4.2.2-3

Verordnung über die Sonderschulen der Stadt Winterthur

vom 27.06.2022 (Stand 22.08.2022)

Art. 1 Grundlagen

Diese Verordnung regelt die Grundzüge der Organisation der Sonderschulen der Stadt Winterthur.

Die Sonderschulen sind im Sinne von § 2 des Volksschulgesetzes zu führen.

Art. 2 Angebot

Der Stadtrat bestimmt das Angebot und ist für die Sicherstellung und Förderung der Qualitäts- und Schulentwicklung verantwortlich.

Er stellt sicher, dass die Institutionen:

  1. vom Kanton als Sonderschulen anerkannt werden;

  2. ihr Angebot und ihre Dienstleistungen jeweils den sich verändernden Rahmenbedingungen und Bedürfnissen anpassen.

Art. 3 Leitung

Die Sonderschulen werden je von einer Schulleiterin oder einem Schulleiter, welche in das zuständige Departement eingegliedert sind, geführt.

Art. 4 Sonderschulkonferenzen

Alle Mitarbeitenden einer einzelnen Sonderschule bilden zusammen mit den Führungspersonen die jeweilige Sonderschulkonferenz.

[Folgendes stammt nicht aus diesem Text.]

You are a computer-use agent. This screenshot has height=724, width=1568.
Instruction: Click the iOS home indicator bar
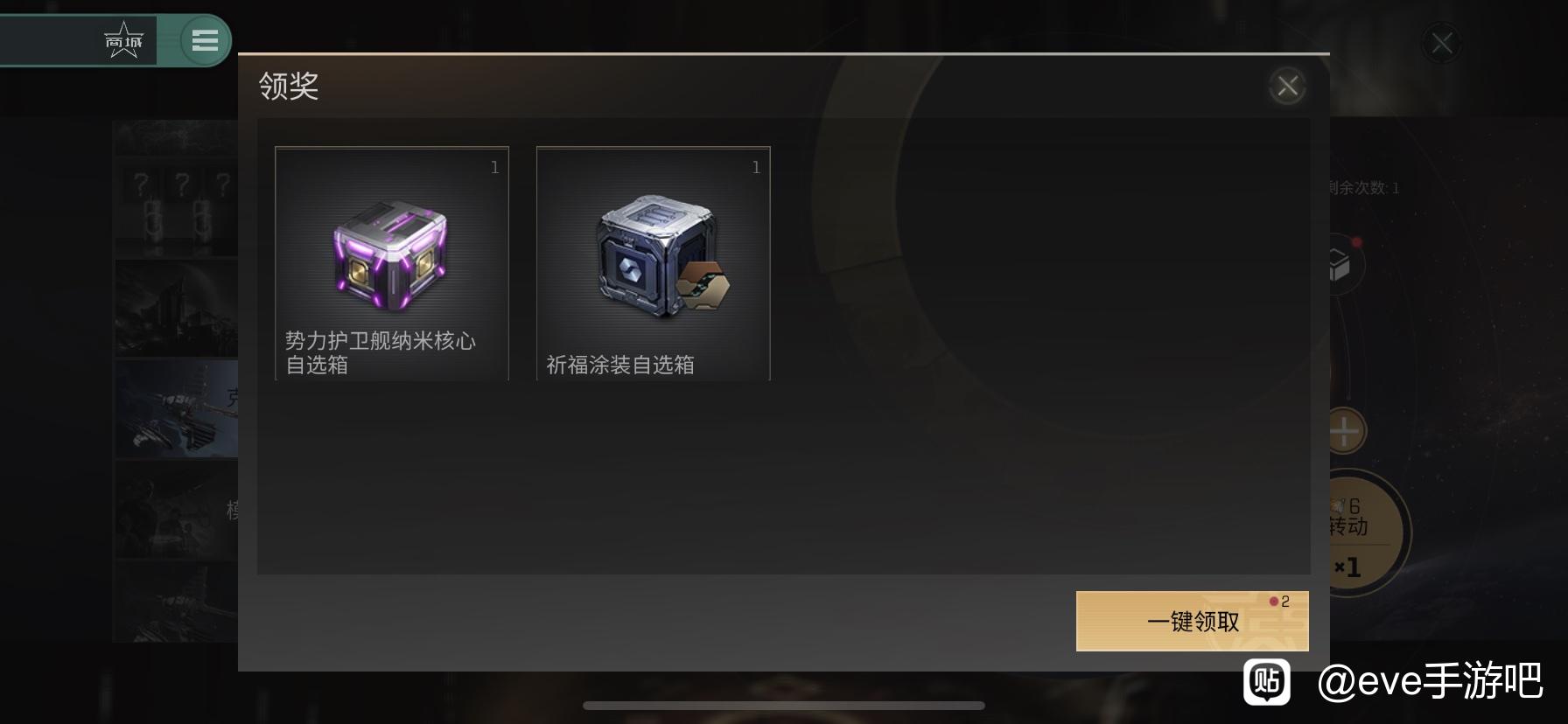click(x=784, y=706)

Die Teilnahme ist ab einem Beschäftigungsgrad von 25% obligatorisch.

Die Sonderschulkonferenzen dienen der Mitwirkung, der Koordination innerhalb der jeweiligen Schule und dem Informationsaustausch.

Art. 5 Ausführungsbestimmungen

Der Stadtrat regelt das Nähere, insbesondere den Schulbetrieb, die Elternmitwirkung und das Betreuungsangebot.

Die Elternmitwirkung bezweckt die Kontaktpflege, den regelmässigen Informations- und Meinungsaustausch sowie die partnerschaftliche Zusammenarbeit zwischen Schule und Elternschaft.

Für in Winterthur schulpflichtige Kinder finden die Regelungen über die schulergänzende Kinderbetreuung im schulischen Bereich sinngemäss Anwendung.